If that’s not enough for you, we’re happy to report that the OnePlus 5T’s single speaker, which is situated next to its USB Type-C port, delivers phenomenal audio filled with rich and robust tones. It’s also extremely powerful with its output, easily capable of covering smaller, confined areas with its richness.
Having no major glaring issues, the OnePlus 5T gets the job done in the call quality department. The only hiccup to its performance stems with the slightly muffled toned voices heard through the earpiece. It’s not terrible, but it just lacks depth and clarity. Thankfully, it’s all smooth sailing for the speakerphone’s performance and the other end of the line. Our callers mention having zero issues discerning our voice, even in noisy environments.
You’d think that OnePlus would include a battery of larger capacity this time around, especially being dealt with more real estate and a larger screen, but the 5T is still boasting a 3300 mAh battery cell – identical to the one in OnePlus 5 before it. Luckily, it doesn’t seem like battery life is affected in a negative way, seeing that its performance is above average. Even though it doesn’t break any records, we found the phone continuing to work well into a second day of normal usage.
Paired with the same Dash Charge technology as before, it’s mentioned by the company to achieve a mark of 58% after charging for only 30 minutes. In our testing, it managed to get through 56% in that span of time, which is still more than respectable after clocking in at 93 minutes for a full charge.

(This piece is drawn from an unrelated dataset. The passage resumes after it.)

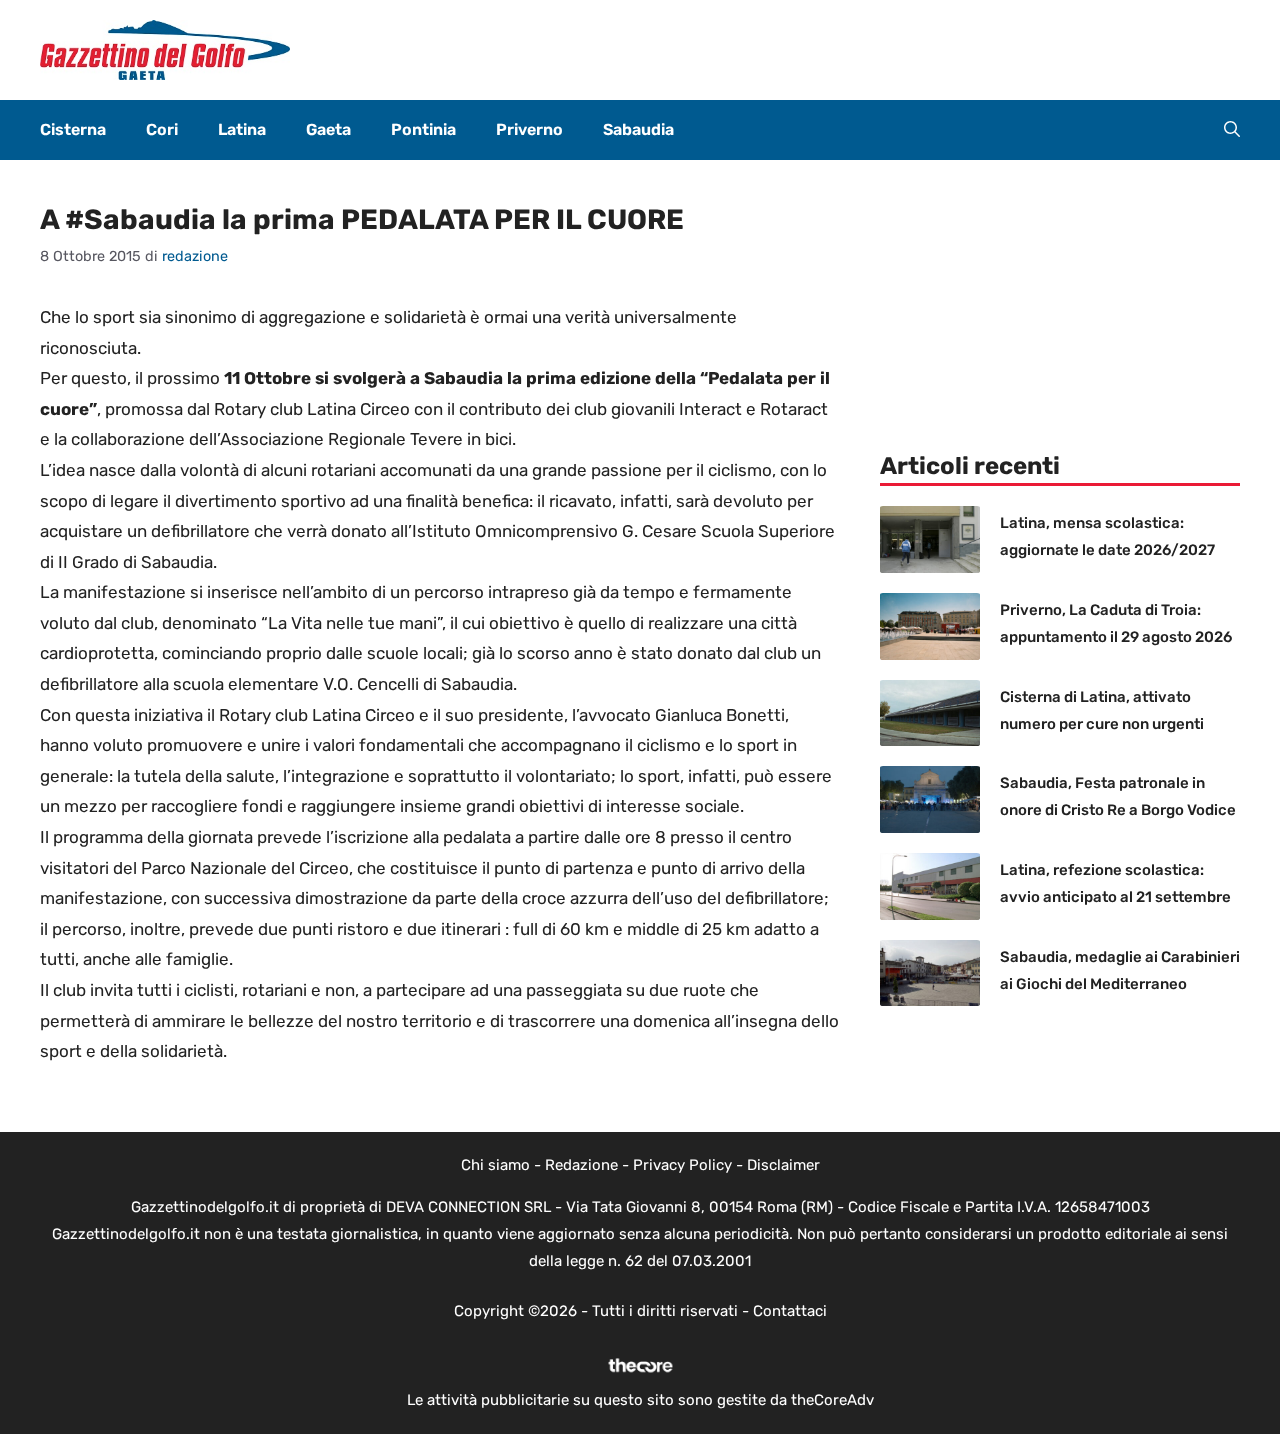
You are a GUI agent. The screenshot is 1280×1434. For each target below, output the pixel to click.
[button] (1232, 130)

Collectively speaking, there is nothing dramatically groundbreaking about the OnePlus 5T, which, instead of introducing novelties, adopts many of the trends we observed throughout the year. Despite that, there is a singular aspect about the phone that makes it one of the most compelling devices released in 2017 – its hard-to-beat price point of $499! Considering that the majority of ultra-premium phones hover closely to the $1,000 range, the cost of the OnePlus 5T is a remarkable defiance that shouldn’t go unnoticed. Seriously, it matches most of its competitors in the specs department – all the while being a fraction of the cost! That’s absolutely impressive on so many levels, making the OnePlus 5T a valiant offering if you’re looking for that flagship-grade, top-bang-for-the-buck smartphone, but are on a tight budget.
However, as much as we’re impressed by its low cost, The OnePlus 5T is not a surefire winner that can topple the greats in the high-end space right now – more so if you’re willing to spend the extra money on getting a comparably spec’d smartphone without the compromises. Phones like the Google Pixel 2 XL, Samsung Galaxy Note 8, and LG V30 will cost you a whole lot more to pick up, but they do offer a lot more in terms of features over the OnePlus 5T. If you’re able to overlook some of its deficiencies, however, namely its underwhelming camera performance, lack of wireless charging and absence of water resistance, the OnePlus 5T would be an excellent choice.